The character creator isn’t the most advanced we’ve ever seen, but you can still customize everything from your eye color to your genitals. Your choice of Baldur’s Gate 3 classes and Baldur’s Gate 3 companions can totally change how you approach the tadpole situation.
These days, it feels like every videogame promises a world where your choices matter – with varying degrees of success. But in Baldur’s Gate 3, the pipe dream is real. This is a world of grand adventure where the fates of the smallest creatures and the universe itself are in your hands.
A bare-bones playthrough of Baldur’s Gate 3 is meant to take up to 100 hours, and Larian has promised 17,000 possible endings. Fortunately, none of this feels like padding.
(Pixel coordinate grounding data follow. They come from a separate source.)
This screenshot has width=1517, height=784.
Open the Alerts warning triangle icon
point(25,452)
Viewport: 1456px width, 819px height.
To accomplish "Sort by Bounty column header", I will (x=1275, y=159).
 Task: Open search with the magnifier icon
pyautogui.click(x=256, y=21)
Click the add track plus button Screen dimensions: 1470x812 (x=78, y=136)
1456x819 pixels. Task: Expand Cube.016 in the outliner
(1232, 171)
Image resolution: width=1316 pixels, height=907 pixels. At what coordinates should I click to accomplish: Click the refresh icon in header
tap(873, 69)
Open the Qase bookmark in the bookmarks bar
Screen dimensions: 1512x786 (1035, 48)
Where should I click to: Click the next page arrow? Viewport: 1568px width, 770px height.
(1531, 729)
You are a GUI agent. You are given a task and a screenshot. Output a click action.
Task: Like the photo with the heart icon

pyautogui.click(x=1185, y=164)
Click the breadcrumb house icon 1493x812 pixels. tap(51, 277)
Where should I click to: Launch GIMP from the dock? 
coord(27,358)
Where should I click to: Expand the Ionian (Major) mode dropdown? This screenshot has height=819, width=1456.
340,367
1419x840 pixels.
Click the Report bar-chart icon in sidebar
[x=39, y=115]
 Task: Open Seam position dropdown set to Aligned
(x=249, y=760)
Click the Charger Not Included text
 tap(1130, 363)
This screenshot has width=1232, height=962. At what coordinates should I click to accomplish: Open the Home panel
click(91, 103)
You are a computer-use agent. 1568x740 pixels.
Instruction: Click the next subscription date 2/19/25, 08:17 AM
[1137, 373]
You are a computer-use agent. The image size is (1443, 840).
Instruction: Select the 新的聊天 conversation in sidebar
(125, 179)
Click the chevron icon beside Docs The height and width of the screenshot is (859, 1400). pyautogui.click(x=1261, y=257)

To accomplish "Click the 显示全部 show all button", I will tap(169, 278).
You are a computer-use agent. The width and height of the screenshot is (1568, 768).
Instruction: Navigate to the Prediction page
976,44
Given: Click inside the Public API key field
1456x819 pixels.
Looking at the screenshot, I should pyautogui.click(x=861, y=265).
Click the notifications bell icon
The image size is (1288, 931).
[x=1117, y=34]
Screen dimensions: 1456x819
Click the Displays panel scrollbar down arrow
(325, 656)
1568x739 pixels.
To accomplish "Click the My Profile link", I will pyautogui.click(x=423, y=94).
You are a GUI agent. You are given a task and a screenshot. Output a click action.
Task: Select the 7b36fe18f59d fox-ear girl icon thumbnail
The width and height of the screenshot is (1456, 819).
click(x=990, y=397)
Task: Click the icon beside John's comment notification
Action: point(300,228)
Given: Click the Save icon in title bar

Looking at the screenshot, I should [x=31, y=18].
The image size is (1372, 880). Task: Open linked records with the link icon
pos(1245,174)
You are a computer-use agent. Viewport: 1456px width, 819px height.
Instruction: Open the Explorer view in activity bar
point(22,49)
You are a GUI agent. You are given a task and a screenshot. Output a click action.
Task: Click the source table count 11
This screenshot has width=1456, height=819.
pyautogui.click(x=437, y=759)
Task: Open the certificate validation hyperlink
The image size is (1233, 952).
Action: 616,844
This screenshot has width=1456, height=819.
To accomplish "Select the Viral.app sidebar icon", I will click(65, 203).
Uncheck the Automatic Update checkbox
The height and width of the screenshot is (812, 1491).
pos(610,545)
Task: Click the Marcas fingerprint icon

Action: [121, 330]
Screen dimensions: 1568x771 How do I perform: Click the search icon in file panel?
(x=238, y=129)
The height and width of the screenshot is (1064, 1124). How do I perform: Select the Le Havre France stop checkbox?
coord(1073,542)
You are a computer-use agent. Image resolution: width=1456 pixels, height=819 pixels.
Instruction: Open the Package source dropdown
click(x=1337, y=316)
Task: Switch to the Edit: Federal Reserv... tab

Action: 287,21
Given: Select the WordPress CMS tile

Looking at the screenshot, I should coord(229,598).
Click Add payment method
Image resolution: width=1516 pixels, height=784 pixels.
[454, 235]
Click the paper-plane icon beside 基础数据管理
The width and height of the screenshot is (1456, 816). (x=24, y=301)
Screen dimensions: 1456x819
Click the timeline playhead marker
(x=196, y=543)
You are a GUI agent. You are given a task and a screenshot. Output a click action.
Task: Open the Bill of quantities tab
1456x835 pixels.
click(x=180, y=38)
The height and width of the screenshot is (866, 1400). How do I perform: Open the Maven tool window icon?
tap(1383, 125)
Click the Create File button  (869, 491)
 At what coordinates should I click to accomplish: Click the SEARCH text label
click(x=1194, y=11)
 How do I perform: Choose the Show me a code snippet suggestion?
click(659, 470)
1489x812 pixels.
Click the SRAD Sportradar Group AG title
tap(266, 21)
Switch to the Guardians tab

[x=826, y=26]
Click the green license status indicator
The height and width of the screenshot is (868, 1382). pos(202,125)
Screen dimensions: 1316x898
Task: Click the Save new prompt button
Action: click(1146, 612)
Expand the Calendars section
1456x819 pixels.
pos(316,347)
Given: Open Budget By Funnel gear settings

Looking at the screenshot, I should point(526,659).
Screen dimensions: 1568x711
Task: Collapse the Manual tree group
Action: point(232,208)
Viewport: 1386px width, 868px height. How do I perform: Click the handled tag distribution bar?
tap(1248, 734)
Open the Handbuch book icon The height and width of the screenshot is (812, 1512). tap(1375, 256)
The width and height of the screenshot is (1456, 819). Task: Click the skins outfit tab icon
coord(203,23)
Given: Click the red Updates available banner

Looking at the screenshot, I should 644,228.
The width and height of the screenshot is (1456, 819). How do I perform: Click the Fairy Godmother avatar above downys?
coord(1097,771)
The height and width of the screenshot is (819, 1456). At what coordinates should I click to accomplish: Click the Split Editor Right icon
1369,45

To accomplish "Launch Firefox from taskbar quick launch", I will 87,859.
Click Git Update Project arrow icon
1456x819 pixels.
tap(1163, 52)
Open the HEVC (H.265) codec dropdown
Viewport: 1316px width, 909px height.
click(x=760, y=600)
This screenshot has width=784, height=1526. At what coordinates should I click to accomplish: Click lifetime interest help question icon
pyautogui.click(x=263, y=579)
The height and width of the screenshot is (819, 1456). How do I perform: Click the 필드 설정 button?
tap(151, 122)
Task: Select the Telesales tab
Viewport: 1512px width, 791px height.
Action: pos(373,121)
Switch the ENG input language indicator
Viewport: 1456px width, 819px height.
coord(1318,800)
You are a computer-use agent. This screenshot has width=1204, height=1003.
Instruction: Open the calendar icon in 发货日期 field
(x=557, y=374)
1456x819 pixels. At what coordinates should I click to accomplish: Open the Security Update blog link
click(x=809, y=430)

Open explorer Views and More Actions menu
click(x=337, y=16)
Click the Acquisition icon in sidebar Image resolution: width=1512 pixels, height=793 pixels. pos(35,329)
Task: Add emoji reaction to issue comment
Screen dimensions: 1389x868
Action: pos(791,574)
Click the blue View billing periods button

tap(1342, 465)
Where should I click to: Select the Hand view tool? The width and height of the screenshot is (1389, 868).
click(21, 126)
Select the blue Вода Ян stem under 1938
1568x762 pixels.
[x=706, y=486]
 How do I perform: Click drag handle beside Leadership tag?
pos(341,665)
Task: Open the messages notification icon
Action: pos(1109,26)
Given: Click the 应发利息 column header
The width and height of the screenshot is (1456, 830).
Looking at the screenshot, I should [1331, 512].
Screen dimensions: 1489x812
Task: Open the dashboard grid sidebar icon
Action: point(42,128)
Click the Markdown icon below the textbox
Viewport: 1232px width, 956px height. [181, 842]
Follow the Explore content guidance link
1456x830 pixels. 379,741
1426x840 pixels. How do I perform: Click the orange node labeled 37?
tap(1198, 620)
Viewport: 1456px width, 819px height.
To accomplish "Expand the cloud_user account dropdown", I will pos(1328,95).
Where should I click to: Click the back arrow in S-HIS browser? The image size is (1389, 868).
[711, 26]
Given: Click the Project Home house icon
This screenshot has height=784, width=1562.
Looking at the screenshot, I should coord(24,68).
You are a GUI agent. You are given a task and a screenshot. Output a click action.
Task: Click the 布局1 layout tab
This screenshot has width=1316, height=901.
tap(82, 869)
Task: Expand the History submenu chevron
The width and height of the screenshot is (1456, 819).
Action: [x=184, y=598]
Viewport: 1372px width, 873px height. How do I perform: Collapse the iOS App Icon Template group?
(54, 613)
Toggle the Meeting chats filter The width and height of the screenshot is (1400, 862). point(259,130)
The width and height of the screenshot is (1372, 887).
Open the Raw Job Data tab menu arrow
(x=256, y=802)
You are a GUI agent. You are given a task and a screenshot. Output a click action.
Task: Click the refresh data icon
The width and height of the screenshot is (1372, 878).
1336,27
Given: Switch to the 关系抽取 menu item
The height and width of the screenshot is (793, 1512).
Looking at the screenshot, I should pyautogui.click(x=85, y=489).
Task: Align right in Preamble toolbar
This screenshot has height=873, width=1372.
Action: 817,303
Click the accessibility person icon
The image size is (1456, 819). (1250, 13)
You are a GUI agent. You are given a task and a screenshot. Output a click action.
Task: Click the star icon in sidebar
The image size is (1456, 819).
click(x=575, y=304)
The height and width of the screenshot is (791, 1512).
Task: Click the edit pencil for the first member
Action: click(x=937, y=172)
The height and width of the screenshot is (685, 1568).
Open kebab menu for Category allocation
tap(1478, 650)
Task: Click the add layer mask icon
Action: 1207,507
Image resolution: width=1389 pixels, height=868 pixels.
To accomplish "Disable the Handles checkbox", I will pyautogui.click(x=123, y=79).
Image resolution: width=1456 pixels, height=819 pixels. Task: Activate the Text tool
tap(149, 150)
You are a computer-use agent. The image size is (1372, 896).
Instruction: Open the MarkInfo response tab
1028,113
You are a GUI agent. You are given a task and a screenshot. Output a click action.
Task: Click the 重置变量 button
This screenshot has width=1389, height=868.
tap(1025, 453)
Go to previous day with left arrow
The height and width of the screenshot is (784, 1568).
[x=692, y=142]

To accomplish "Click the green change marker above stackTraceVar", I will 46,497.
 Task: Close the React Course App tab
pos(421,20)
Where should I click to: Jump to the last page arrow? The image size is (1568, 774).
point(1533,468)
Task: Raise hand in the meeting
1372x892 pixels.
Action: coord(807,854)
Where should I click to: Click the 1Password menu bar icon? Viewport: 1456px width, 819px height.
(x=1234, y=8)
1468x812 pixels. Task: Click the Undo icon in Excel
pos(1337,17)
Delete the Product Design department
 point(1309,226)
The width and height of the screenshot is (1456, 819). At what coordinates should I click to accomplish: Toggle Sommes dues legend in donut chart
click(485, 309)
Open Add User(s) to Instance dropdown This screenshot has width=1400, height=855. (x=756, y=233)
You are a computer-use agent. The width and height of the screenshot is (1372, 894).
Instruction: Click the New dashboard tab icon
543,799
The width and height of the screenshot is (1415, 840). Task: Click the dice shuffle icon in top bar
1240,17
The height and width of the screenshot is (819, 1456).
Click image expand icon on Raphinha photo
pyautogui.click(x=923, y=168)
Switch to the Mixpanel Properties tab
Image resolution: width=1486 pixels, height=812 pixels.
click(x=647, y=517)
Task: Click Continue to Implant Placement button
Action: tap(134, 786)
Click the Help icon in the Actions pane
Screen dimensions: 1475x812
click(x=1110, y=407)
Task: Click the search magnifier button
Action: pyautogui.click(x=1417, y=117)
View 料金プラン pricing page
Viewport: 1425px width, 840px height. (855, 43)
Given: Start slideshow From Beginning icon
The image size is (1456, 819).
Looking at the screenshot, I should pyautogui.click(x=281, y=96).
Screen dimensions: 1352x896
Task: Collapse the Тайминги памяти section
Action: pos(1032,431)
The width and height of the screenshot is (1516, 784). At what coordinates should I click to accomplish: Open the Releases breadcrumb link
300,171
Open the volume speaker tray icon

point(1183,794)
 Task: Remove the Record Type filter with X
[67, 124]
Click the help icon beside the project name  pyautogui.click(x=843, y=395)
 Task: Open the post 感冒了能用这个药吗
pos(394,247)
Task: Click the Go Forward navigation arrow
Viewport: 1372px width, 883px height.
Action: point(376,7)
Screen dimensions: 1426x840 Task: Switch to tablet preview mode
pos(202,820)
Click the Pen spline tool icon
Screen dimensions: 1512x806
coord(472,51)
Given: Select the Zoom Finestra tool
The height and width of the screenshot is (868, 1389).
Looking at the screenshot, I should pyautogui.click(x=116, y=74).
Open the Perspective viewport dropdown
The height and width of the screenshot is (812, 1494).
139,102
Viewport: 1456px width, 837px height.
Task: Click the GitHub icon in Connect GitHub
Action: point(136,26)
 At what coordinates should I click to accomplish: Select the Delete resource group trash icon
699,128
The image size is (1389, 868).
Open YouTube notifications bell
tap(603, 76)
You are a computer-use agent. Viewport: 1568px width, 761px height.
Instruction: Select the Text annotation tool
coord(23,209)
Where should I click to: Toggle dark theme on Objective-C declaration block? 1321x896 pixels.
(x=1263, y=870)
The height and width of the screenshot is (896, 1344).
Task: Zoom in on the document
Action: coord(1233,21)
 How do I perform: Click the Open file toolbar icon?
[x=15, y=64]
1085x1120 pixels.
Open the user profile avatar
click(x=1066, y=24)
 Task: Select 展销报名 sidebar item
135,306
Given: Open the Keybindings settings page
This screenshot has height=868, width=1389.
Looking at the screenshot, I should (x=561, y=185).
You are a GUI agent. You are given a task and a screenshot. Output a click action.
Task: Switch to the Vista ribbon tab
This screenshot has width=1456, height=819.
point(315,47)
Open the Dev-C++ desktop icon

Excellent writing extends from the main quests to the smallest pieces of environmental storytelling. Larian throws iconic and unique DnD monsters at you from the get-go, proving that a fantasy setting from the 70s doesn’t have to feel stale. Combine this with highly interactive environments and the huge range of abilities your Baldur’s Gate 3 party can adopt, and you’ve got varied and strategic combat encounters every time.
It’s not all fighting fantasy, though. When you’re not dabbling in swords and sorcery, Baldur’s Gate 3 offers puzzles to unravel and character romances to pursue (those custom genitals might come in handy soon).
Baldur’s Gate 3 has spent three years in Early Access, slowly feeding more content to the community. As well as adding a final class and more DnD races to DnD character creation and filling out the story, Larian has done plenty of fine-tuning. Familiar battles are more balanced in the final version, and new skill trees and story beats flesh out the early game.
And there’s plenty worth seeing beyond the first act of Early Access. I’m reluctant to spoil anything I’ve seen so far, so know this. Baldur’s Gate 3 ticks every box for D&D fans. Its world will win the heart of longtime d20-rollers, and it expertly tinkers with the rules of fifth edition to welcome newcomers into the fold.
Play it, and play it again. Play it alone, and then play it multiplayer with your friends. The tadpoles command it.
An unmissable roleplaying experience
Baldur’s Gate 3 perfectly distills the D&D experience, offering compelling stories and combat scenarios in a polished and endlessly replayable package. It’s a worthy addition to the pantheon of Baldur’s Gate games, and it’s a game-changing entry in the CRPG genre.